▶ [PROVIDED DATA]:
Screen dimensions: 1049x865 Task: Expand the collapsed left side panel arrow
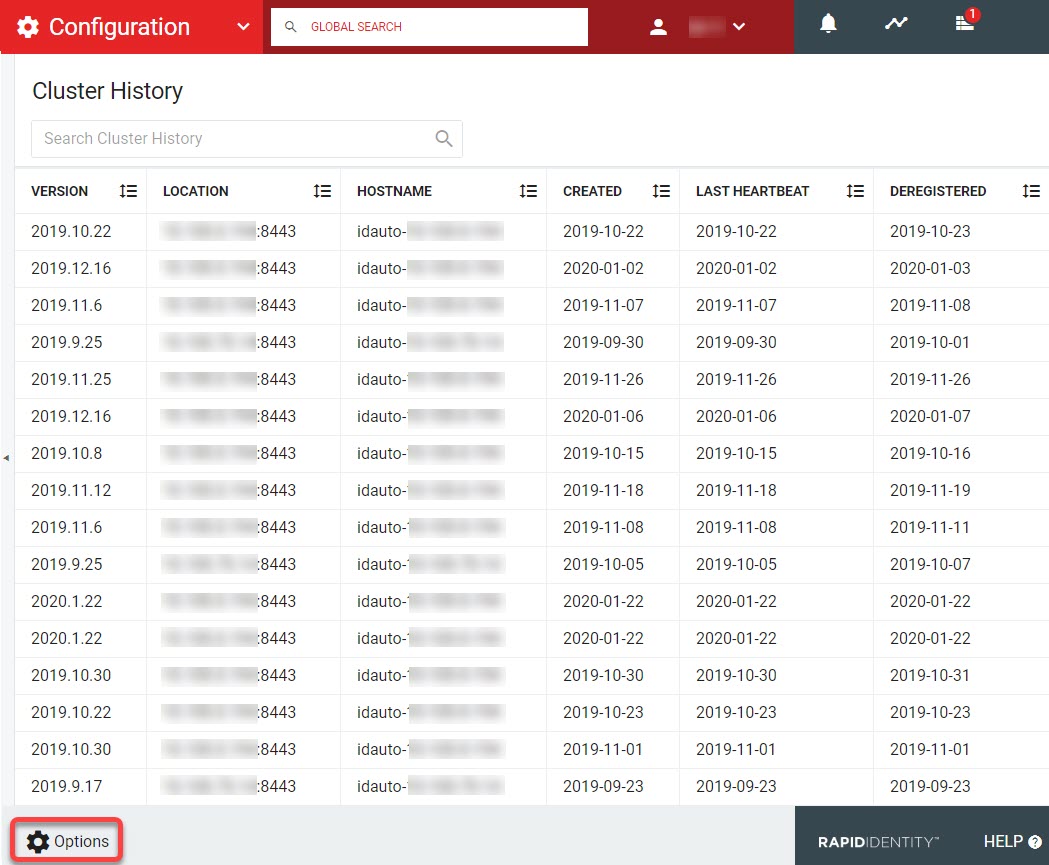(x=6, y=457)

==

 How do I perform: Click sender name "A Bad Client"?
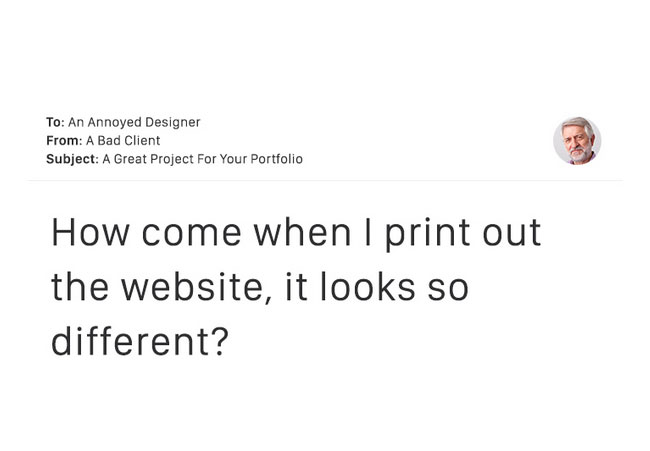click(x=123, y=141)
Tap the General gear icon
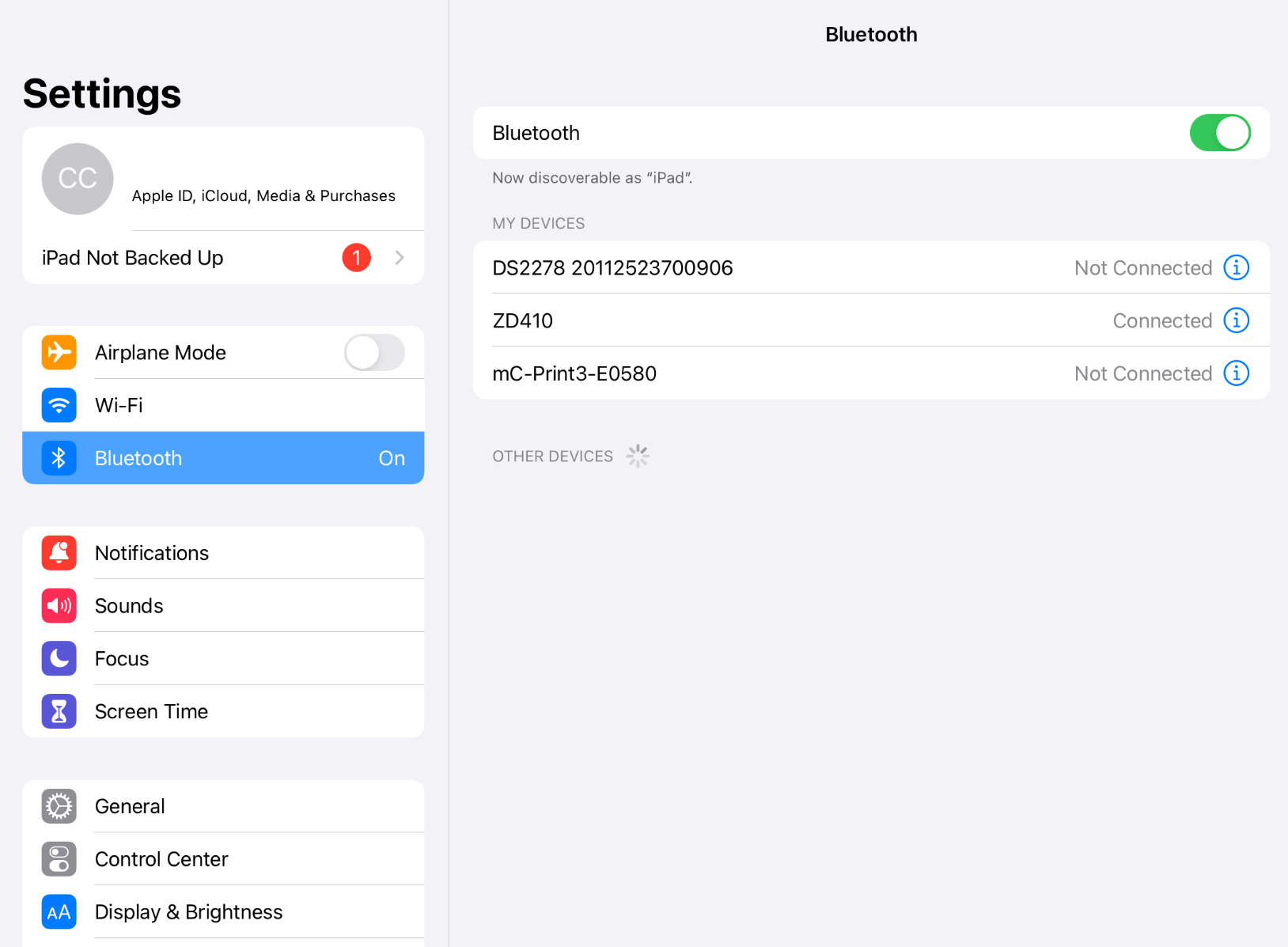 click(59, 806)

--

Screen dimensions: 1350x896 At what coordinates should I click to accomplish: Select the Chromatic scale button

▶ [WRITTEN INSTRUCTION]: Count the lines in the listing above that contain the string "dimensions", with case significant, and reply with only that number.

▶ [ANSWER FOR THIS EXERCISE]: 2